Some people - and the most vocal was the first commissioner, Dr Ian Hassall - felt he was appointed to protect a National Government that might have been seen as vulnerable" in the area of child policy.
"It was thought by quite a number of people that it was just jobs for the boys," says Mr McClay.
"They didn't think I had the integrity to do the job because I was a Tory MP. I'm quite sore about that."
The soreness is eased only slightly by the fact that Dr Hassall now concedes Mr McClay has "done well" in the job, as do politicians from both sides of the House.
The commissioner's 16-year political career wasn't long on on electrifying moments. Observers at the time said he was not an ambitious, power-hungry or even very energetic politician.
Mr McClay smiles at the suggestion and says he "wouldn't have been seen as very effective because I very seldom spoke to your colleagues in the press gallery after caucus and gave them secrets."
"I think I was a good local Member of Parliament. I wish I'd done more for children, and if I went again I would be a bit more trouble to the whips and be a little less loyal to the party and a bit more to some of the issues - children, for example."
Certainly his political background has helped him in his present job, he says.
"I enjoy scheming how I can fix things and I know how politicians think."
He recalls, in discreetly vague terms, ringing a National cabinet minister on behalf of "some desperate parents."
"I told them: 'This boy needs to be in this institution. They are not going to take him until they know who's going to pay. I could pay but I'm not going to. It'll be on Holmes tonight if you don't fix it, minister.' And it was fixed within half an hour."
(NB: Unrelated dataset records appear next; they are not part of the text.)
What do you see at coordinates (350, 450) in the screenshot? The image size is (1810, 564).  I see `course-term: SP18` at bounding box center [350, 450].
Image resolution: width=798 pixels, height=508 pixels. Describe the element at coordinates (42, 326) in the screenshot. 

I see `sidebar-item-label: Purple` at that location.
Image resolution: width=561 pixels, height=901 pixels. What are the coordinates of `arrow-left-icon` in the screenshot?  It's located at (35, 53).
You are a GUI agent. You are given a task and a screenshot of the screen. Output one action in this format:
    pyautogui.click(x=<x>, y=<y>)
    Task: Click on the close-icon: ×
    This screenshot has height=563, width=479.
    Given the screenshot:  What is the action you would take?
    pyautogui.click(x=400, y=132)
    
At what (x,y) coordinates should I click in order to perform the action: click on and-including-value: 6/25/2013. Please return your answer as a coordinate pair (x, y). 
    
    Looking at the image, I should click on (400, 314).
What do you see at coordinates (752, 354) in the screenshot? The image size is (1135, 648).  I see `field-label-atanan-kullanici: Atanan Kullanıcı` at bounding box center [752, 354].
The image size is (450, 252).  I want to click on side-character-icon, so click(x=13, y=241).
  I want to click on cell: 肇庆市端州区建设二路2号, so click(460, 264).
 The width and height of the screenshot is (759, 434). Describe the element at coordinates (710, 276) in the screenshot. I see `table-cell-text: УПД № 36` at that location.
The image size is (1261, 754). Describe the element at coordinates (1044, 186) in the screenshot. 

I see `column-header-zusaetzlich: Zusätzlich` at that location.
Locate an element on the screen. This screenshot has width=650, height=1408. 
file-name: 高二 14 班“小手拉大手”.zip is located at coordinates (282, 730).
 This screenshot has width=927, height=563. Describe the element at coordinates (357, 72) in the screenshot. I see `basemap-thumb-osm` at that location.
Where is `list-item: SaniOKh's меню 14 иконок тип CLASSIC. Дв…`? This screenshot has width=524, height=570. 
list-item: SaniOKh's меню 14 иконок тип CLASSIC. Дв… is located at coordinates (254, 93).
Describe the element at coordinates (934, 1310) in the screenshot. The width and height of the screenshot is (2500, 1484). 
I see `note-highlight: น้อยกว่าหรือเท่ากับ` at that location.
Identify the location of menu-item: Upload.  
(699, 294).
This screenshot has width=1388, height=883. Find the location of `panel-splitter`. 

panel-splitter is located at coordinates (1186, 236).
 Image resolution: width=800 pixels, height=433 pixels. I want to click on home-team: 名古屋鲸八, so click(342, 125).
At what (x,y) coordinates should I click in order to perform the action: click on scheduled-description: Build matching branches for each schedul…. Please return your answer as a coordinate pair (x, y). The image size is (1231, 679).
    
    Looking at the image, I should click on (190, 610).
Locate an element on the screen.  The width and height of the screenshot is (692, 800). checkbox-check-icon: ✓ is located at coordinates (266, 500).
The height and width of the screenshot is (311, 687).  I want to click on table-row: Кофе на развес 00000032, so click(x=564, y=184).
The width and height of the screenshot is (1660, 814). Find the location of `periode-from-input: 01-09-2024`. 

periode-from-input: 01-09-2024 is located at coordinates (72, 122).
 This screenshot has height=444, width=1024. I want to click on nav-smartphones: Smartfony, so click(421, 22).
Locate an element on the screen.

The same willingness to act was behind his decision yesterday to pay about $9000 for the treatment of a suicidal 14-year-old drug addict because no other agency was prepared to pick up the tab.
He cannot legally intervene in specific cases, but he's confident his public stand will embarrass officialdom into action.
"I'll get the money from somebody," he says, "and I'll probably get some policies rewritten along the way. If I don't get the money, I'll just have to make sure I get $9000 worth of policy change."
In conversation, Roger McClay comes across as an intensely pragmatic man who relies on common sense rather than learned journals to make a public impact. It was a feel for the public pulse, rather than criminological research, that inspired his public ridiculing this week of the idea of home detention for child-abusers
"Yes, I am pragmatic, I suppose," he says. "I try and use common sense. Many people think I'm not talking much common sense on the smacking issue, I know. But I keep on about it because every time I raise it another parent stops smacking."